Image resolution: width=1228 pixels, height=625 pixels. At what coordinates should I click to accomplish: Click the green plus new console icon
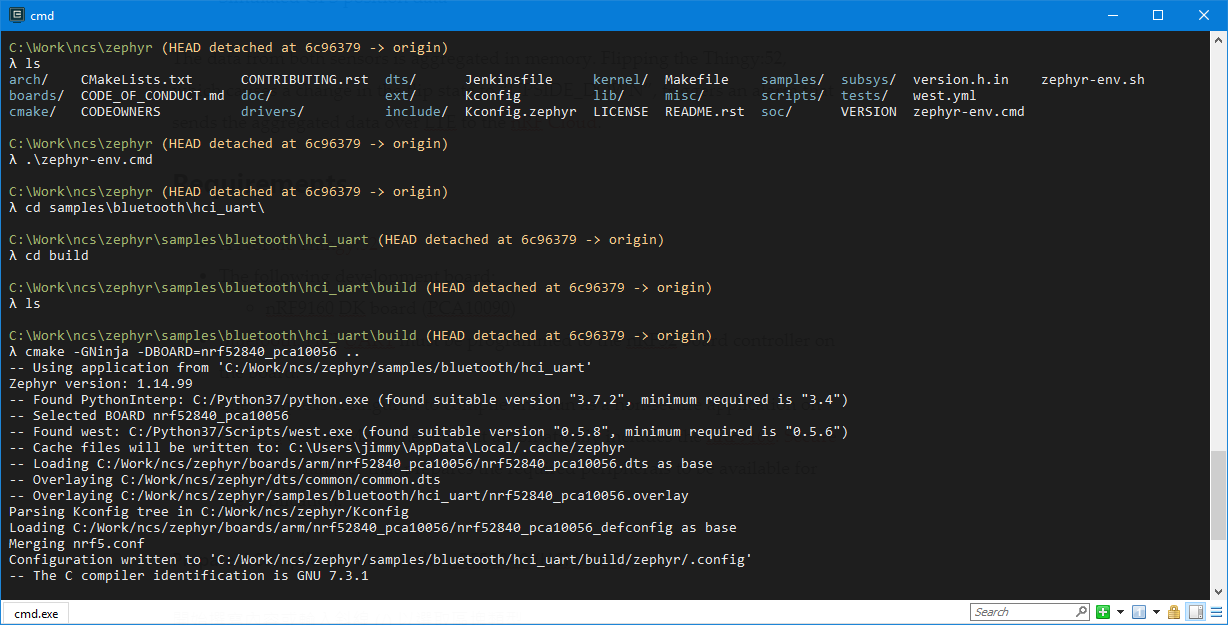point(1103,612)
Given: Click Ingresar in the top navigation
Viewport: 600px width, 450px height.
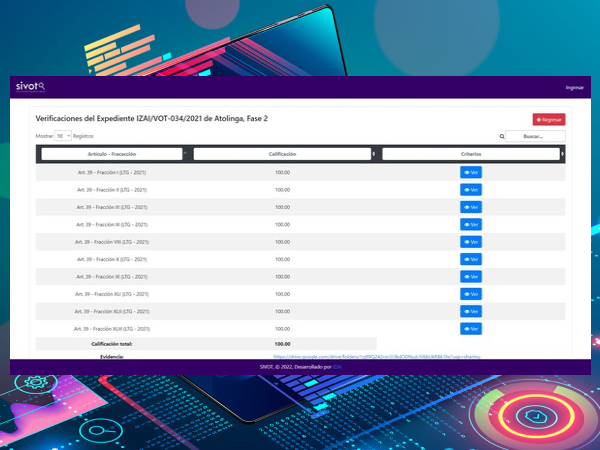Looking at the screenshot, I should 574,88.
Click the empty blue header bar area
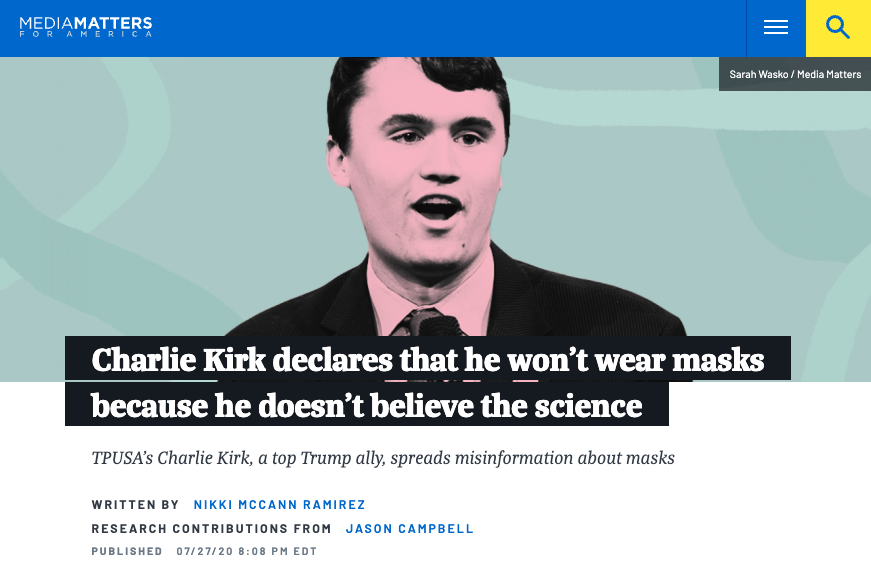The height and width of the screenshot is (581, 871). coord(450,28)
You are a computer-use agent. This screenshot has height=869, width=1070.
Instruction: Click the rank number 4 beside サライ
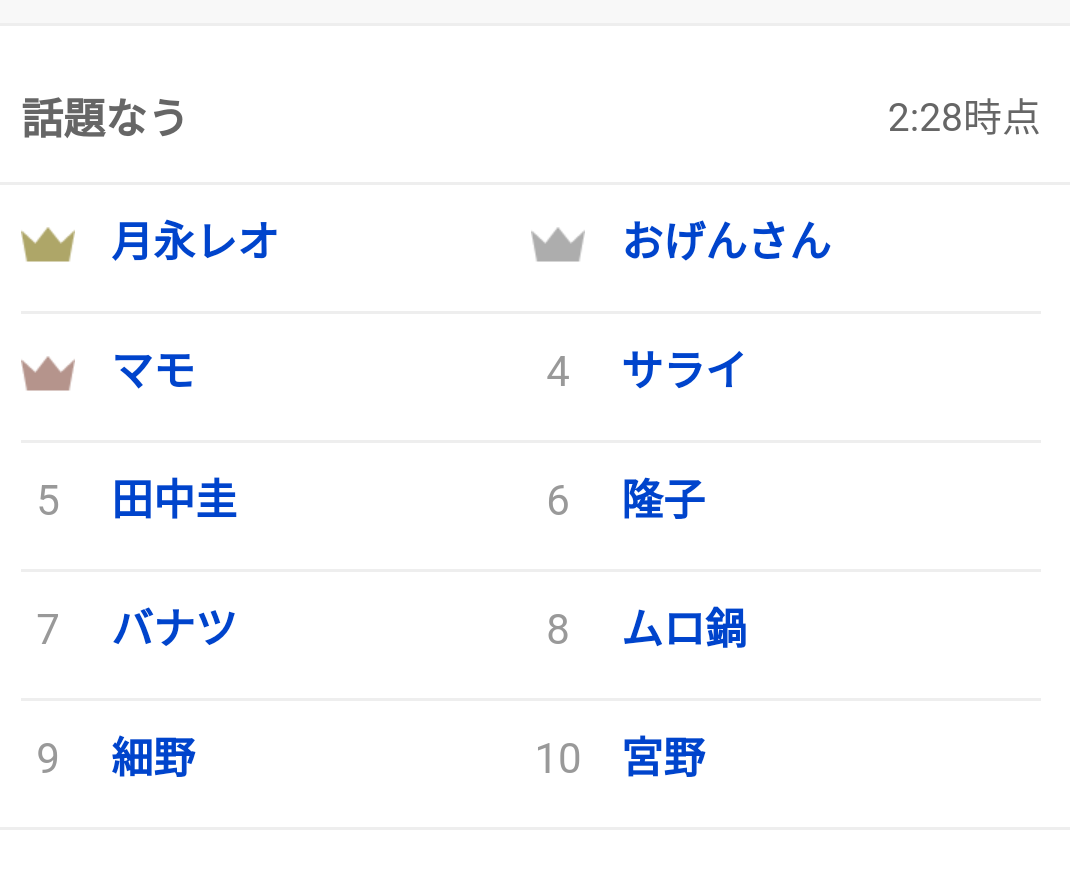(558, 372)
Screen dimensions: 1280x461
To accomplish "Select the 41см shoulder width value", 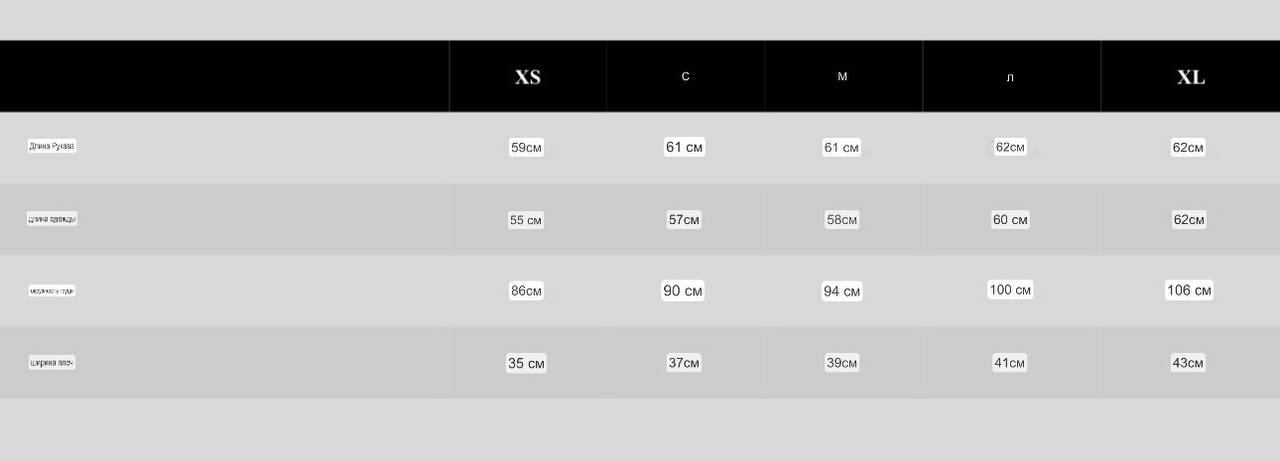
○ ○ ○ ○
Action item: Whenever a line holds a picture, print that line without the picture. All other data must be output exactly.

Answer to this exercise:
Image resolution: width=1228 pixels, height=625 pixels. At what coordinates should I click to accomplish: Click the green plus new console icon
point(1103,612)
Given: Click Ingresar in the top navigation
Viewport: 600px width, 450px height.
Looking at the screenshot, I should 574,88.
Click the empty blue header bar area
The height and width of the screenshot is (581, 871). coord(450,28)
You are a computer-use agent. This screenshot has height=869, width=1070.
Instruction: Click the rank number 4 beside サライ
(558, 372)
Screen dimensions: 1280x461
To accomplish "Select the 41см shoulder width value", 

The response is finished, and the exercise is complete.